* Problem requirements
Once you have read the listing below, write all of it out again exactly.

* Input for this task
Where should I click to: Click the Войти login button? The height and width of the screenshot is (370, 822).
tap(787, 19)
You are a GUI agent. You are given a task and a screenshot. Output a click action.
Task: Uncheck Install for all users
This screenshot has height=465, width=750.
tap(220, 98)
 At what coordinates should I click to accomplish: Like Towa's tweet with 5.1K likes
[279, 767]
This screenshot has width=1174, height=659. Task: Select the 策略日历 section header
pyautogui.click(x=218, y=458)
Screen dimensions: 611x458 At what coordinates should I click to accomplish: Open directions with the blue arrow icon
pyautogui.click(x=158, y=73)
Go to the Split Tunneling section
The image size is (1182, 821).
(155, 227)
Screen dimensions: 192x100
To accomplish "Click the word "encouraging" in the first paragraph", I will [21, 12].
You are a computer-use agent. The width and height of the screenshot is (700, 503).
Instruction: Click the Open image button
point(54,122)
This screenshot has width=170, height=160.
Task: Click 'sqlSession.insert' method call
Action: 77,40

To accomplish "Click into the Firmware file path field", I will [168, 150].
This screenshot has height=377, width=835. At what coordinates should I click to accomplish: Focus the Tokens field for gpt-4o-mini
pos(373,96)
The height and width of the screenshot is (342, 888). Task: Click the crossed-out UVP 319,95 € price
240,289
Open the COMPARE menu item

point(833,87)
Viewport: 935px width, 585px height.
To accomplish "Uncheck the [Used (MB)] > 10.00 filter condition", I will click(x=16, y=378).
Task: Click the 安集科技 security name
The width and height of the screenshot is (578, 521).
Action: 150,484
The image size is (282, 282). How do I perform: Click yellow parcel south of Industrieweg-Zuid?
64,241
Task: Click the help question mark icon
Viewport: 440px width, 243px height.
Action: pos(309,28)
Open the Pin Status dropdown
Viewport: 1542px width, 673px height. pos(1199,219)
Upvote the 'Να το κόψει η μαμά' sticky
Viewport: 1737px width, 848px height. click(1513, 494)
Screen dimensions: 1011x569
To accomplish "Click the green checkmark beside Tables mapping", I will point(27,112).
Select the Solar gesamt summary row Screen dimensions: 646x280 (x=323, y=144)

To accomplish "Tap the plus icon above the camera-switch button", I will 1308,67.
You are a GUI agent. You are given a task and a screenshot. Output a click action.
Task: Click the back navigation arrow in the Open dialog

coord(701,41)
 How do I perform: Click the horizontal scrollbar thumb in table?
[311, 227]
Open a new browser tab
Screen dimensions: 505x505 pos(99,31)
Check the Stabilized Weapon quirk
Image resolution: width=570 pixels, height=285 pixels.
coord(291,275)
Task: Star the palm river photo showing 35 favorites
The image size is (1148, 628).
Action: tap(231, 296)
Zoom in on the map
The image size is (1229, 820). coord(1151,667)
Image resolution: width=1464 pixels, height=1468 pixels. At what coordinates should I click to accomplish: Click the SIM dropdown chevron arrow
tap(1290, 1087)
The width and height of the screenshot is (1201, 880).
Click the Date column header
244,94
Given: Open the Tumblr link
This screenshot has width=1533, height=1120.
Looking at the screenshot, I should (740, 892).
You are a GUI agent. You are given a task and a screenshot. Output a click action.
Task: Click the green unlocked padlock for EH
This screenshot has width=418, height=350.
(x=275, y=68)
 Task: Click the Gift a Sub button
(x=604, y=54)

* Response for this exercise
Where should I click to: Click the Войти login button? The height and width of the screenshot is (370, 822).
tap(787, 19)
You are a GUI agent. You are given a task and a screenshot. Output a click action.
Task: Uncheck Install for all users
This screenshot has height=465, width=750.
tap(220, 98)
 At what coordinates should I click to accomplish: Like Towa's tweet with 5.1K likes
[279, 767]
This screenshot has width=1174, height=659. Task: Select the 策略日历 section header
pyautogui.click(x=218, y=458)
Screen dimensions: 611x458 At what coordinates should I click to accomplish: Open directions with the blue arrow icon
pyautogui.click(x=158, y=73)
Go to the Split Tunneling section
The image size is (1182, 821).
(155, 227)
Screen dimensions: 192x100
To accomplish "Click the word "encouraging" in the first paragraph", I will [21, 12].
You are a computer-use agent. The width and height of the screenshot is (700, 503).
Instruction: Click the Open image button
point(54,122)
This screenshot has width=170, height=160.
Task: Click 'sqlSession.insert' method call
Action: 77,40

To accomplish "Click into the Firmware file path field", I will [168, 150].
This screenshot has height=377, width=835. At what coordinates should I click to accomplish: Focus the Tokens field for gpt-4o-mini
pos(373,96)
The height and width of the screenshot is (342, 888). Task: Click the crossed-out UVP 319,95 € price
240,289
Open the COMPARE menu item

point(833,87)
Viewport: 935px width, 585px height.
To accomplish "Uncheck the [Used (MB)] > 10.00 filter condition", I will click(x=16, y=378).
Task: Click the 安集科技 security name
The width and height of the screenshot is (578, 521).
Action: 150,484
The image size is (282, 282). How do I perform: Click yellow parcel south of Industrieweg-Zuid?
64,241
Task: Click the help question mark icon
Viewport: 440px width, 243px height.
Action: pos(309,28)
Open the Pin Status dropdown
Viewport: 1542px width, 673px height. pos(1199,219)
Upvote the 'Να το κόψει η μαμά' sticky
Viewport: 1737px width, 848px height. click(1513, 494)
Screen dimensions: 1011x569
To accomplish "Click the green checkmark beside Tables mapping", I will point(27,112).
Select the Solar gesamt summary row Screen dimensions: 646x280 (x=323, y=144)

To accomplish "Tap the plus icon above the camera-switch button", I will 1308,67.
You are a GUI agent. You are given a task and a screenshot. Output a click action.
Task: Click the back navigation arrow in the Open dialog

coord(701,41)
 How do I perform: Click the horizontal scrollbar thumb in table?
[311, 227]
Open a new browser tab
Screen dimensions: 505x505 pos(99,31)
Check the Stabilized Weapon quirk
Image resolution: width=570 pixels, height=285 pixels.
coord(291,275)
Task: Star the palm river photo showing 35 favorites
The image size is (1148, 628).
Action: tap(231, 296)
Zoom in on the map
The image size is (1229, 820). coord(1151,667)
Image resolution: width=1464 pixels, height=1468 pixels. At what coordinates should I click to accomplish: Click the SIM dropdown chevron arrow
tap(1290, 1087)
The width and height of the screenshot is (1201, 880).
Click the Date column header
244,94
Given: Open the Tumblr link
This screenshot has width=1533, height=1120.
Looking at the screenshot, I should (740, 892).
You are a GUI agent. You are given a task and a screenshot. Output a click action.
Task: Click the green unlocked padlock for EH
This screenshot has width=418, height=350.
(x=275, y=68)
 Task: Click the Gift a Sub button
(x=604, y=54)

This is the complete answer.